[Supplied records]
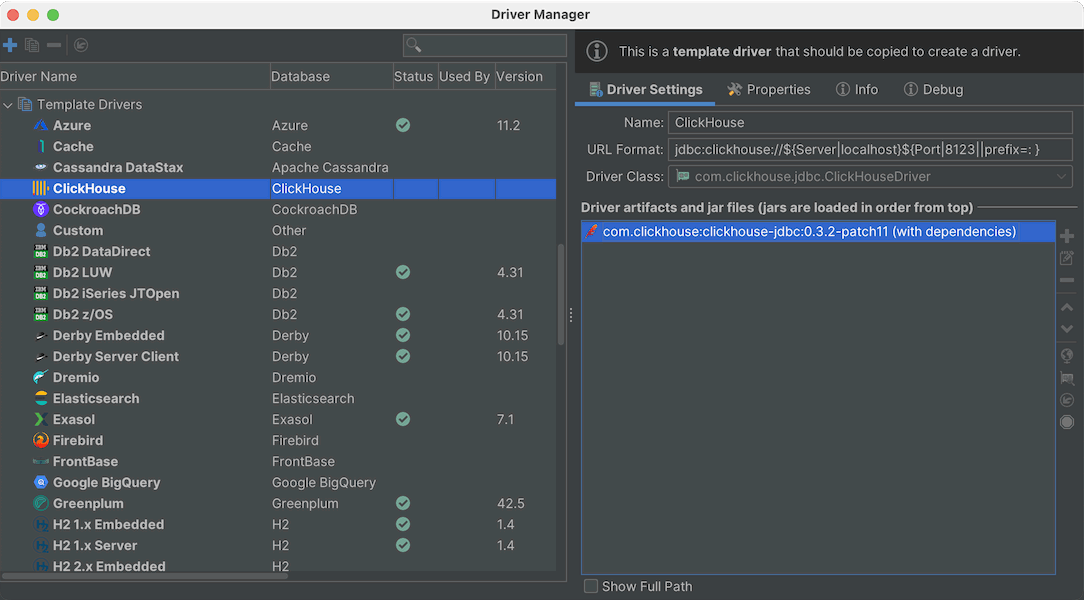Screen dimensions: 1084x600
Task: Click the copy driver icon
Action: 32,45
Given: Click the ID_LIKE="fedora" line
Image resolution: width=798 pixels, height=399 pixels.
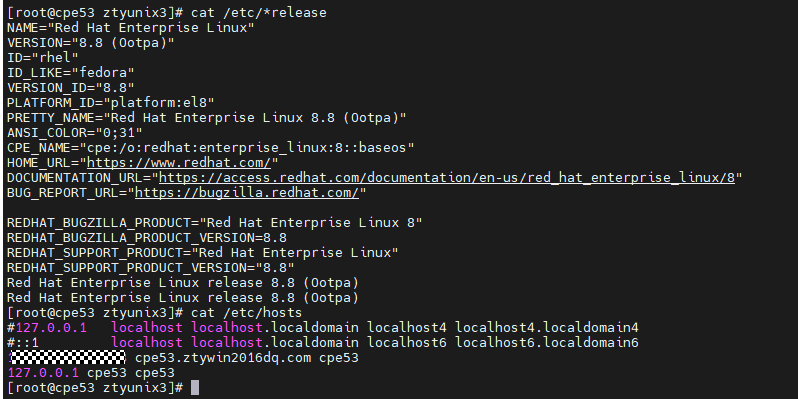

[Exercise instructions] Rewrite the lines above with "Image resolution" changed to "Screen size" and everything else kept the same. Leave the pictures out.

[Exercise solution]
Screen dimensions: 1084x600
Task: Click the copy driver icon
Action: 32,45
Given: Click the ID_LIKE="fedora" line
Screen size: width=798 pixels, height=399 pixels.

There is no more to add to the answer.